Hello from South Africa :wave: Our team is thinki...
# terraform
d
Hello from South Africa 👋 Our team is thinking about how to make it easier for development teams to use terraform to bring up cloud resources in a way that they can control the things they care about, and not worry about the things that they don't. The set of things that "they don't need to care about but the platform team should" isn't particularly well defined at the moment, but I think we'll figure out where that boundary lies as we walk down the road. Simply put, we're trying to achieve for terraform what helm did for the kubernetes ecosystem. How to go about doing that though is complicated. We've been toying with a couple of things - a templating solution; trying to build modules intelligently; leaving everything up to the developer but running an aggressive linter over their plans Wondering if anyone else has been trying to do something similar and what the experience has been or if any ideas pop to mind for anybody?
m
Hi Delano, nice meeting you!
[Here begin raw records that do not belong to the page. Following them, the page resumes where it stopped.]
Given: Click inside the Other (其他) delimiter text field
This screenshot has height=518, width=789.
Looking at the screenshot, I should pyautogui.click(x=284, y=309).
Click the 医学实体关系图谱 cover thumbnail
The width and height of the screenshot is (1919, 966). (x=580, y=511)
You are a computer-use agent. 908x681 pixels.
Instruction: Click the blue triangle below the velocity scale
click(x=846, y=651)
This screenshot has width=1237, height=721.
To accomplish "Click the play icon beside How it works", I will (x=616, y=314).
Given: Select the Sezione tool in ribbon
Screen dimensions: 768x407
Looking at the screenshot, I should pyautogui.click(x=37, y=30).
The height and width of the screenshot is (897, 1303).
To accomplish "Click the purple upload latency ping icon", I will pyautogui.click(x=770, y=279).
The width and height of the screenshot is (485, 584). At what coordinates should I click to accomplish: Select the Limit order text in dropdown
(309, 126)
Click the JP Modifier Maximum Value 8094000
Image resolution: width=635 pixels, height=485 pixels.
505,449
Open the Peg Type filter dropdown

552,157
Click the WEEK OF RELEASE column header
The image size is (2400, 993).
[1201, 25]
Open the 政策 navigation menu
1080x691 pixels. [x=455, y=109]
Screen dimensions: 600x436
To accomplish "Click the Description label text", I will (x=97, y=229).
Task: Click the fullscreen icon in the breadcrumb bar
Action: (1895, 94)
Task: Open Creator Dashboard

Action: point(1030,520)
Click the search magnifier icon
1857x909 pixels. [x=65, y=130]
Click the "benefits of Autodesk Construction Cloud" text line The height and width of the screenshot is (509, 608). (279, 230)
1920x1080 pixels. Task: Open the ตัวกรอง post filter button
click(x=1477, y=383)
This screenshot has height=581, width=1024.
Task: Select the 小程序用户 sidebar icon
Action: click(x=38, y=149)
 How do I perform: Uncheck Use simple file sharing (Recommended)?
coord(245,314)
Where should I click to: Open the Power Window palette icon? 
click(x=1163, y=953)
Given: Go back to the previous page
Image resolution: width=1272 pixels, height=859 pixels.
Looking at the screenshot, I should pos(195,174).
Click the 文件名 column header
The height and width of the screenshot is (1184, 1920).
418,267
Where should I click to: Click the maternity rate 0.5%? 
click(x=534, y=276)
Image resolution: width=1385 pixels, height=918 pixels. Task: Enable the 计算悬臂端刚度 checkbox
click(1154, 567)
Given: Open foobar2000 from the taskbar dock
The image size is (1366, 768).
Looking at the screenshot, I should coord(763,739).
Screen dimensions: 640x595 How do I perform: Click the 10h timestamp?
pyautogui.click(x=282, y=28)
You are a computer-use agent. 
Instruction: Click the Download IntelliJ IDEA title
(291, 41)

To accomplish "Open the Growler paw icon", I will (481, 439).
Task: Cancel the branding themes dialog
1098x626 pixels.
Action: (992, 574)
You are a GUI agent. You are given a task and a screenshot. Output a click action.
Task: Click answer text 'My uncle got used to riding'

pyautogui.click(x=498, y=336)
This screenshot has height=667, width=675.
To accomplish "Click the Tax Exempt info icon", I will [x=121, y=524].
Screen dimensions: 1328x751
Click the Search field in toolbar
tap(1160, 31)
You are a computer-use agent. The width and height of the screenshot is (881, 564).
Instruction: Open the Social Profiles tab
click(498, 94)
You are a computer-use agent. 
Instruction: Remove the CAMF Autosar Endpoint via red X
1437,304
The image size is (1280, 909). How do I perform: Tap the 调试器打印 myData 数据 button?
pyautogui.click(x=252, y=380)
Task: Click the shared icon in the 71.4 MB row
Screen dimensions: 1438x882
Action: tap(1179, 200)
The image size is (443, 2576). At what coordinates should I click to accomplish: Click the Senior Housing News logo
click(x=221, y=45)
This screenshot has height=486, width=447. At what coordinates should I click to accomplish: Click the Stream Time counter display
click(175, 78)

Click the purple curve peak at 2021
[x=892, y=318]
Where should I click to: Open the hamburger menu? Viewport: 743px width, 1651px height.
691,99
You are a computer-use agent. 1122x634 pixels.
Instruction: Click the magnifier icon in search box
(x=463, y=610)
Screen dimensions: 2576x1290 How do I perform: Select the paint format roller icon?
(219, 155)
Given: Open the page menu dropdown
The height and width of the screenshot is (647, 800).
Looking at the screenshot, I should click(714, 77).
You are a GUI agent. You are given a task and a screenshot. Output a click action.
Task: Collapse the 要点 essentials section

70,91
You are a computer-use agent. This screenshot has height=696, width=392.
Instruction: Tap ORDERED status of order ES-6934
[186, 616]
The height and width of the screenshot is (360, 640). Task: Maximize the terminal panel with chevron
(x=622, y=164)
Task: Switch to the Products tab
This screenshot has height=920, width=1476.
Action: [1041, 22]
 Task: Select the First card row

At Bose Corporation we did something similar and we wanted to make IaC a real thing amongst our developers. In the past the majority of the infrastructure development teams owned was provisioned manually, the majority of the infrastructure managed by one or more dedicated cloud teams was a mix of manual work vs scripted vs IaC (Terraform, CDK, Cloudformation, ...) We have built a robust wrapper that references and/or incorporates a number of terraform modules who can be toggled on or off depending the developer needs. The terraform modules are distinct sets of capabilities with automatic documentation generation, versioning system, metadata registry and a whole range of default, recommended or required configurations. All inputs of the modules can be set through the wrapper but if not set the result will be provisioned with default values which is our way of creating golden paths. We have built a CLI and API developers can use to get their copy of a wrapper stack in a dedicated code repository based on the details they’ve provided. The API is kept up-to-data automatically based on the metadata we store of each module. Example: If a developer needs a VPC and an EC2 instance he would toggle on the VPC and EC2 module and the EC2 instance will be provisioned nicely in that newly created VPC. If the developer already has a VPC and just wants to have another EC2 instance, he would only toggle on the EC2 module and has to provide the existing VPC ID.
d
Thats pretty cool! Thanks Maarten. How do you guys deal with updates to infrastructure through the CLI?
m
The CICD pipeline shipped with the code repository you get when requesting a new stack, is the only way to update the corresponding cloud resources. The wrapper applies pessimistic versioning for the terraform modules so every pipeline execution would apply up until the latest patch version of every terraform module. Currently minor and major version can be updated directly in the code repository only but we have something on our roadmap to push or handle those updates through the CLI or API which would in essence do the same thing (updating the code repository and using the pipeline to cary it out). Similar to the metadata we collect when building the terraform modules, we also collect metadata about the stacks that were created so we know at any time which stack uses which version and theoretically we could prepare and initiate merge request or change request in the developer’s code repository automatically when updates are required.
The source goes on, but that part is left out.